In their paper, Dr. Chiesa’s team reveals their findings that mica substrates render biomolecules essentially invisible up to 48 hours after it has been cleaved, exposing the critically important role the substrate plays in obtaining accurate and reliable topographical data of a biomolecule’s surface.

“We found that as the substrate is exposed to air over the course of 48 hours, a layer of water molecules, potassium ions and carbonates build up over the substrate, rendering the molecule of DNA invisible to the AFM,” Alshehhi explained. “Thus, we asserted that imaging of the DNA should be carried out as soon as possible after the mica substrate is cleaved and the DNA sample is prepared.”

The team thus demonstrated that the successful imaging of a biomolecule using AFM not only depends on the biomolecule’s properties, the preparation of the biomolecule, or the cantilever calibration, but also on the exposure time of the substrate to the air environment. This information will enhance scientists’ ability to collect accurate, reliable data on biomolecules and other materials studied with atomic force microscopes in the open-air environment, which will in turn enrich scientific knowledge of biomolecule characteristics.

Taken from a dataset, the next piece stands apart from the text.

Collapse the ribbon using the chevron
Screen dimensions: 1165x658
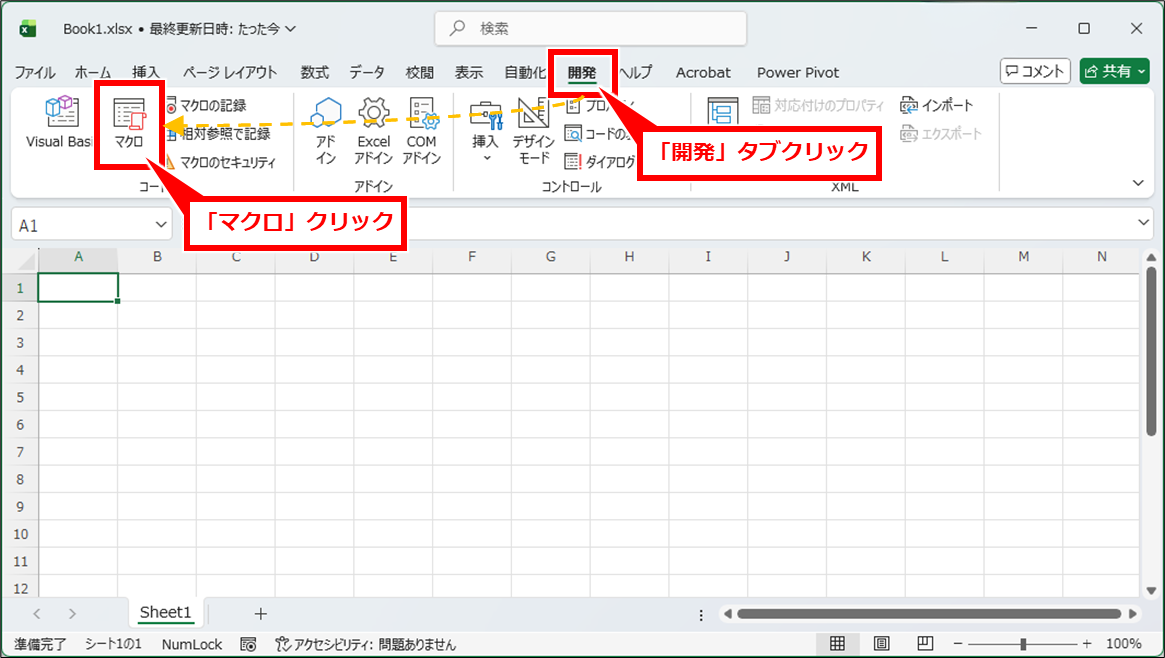(1137, 183)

“Until now, scientists did not know how to account for the aging of the substrate and sample in the air due to adsorption,” Dr. Chiesa said. “To get around the challenge of imaging biomolecules in air environments, most AFM studies of biomolecules are conducted in water, as water keeps the sample stable. But our bimodal AFM scheme coupled with our findings on the role of the aging substrate enabled us to develop a standardized mode of operation that, if applied by the wider AFM community, will lead to a significant compilation of information on biomolecules.”

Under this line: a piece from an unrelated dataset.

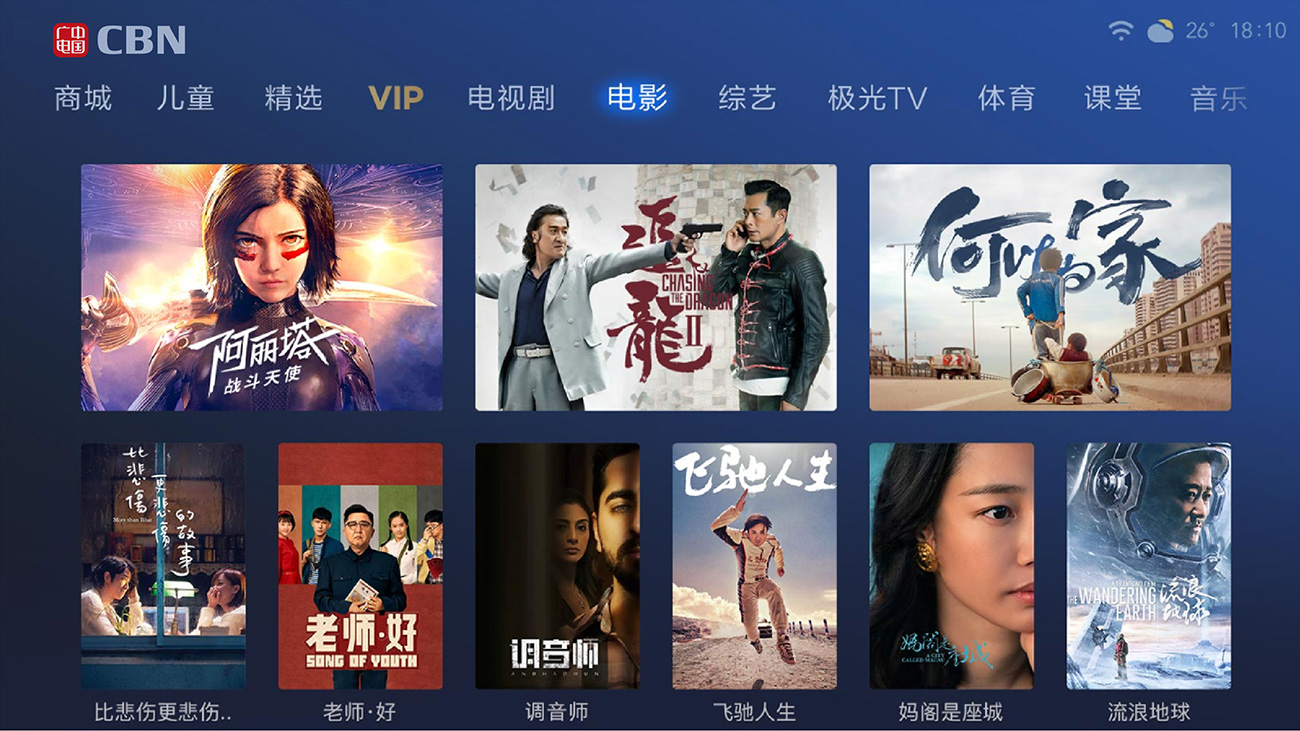
Task: Open the 商城 tab
Action: click(x=83, y=98)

With the newfound realization that accurate height measurements of DNA molecules can be determined with multifrequency AFM under the condition that a freshly cleaved mica substrate is used, Dr. Chiesa and his team hopes their findings generate a wave of new research of biomolecules and other materials using their imaging approach that will bolster the development of biotechnologies needed to improve human health and well-being.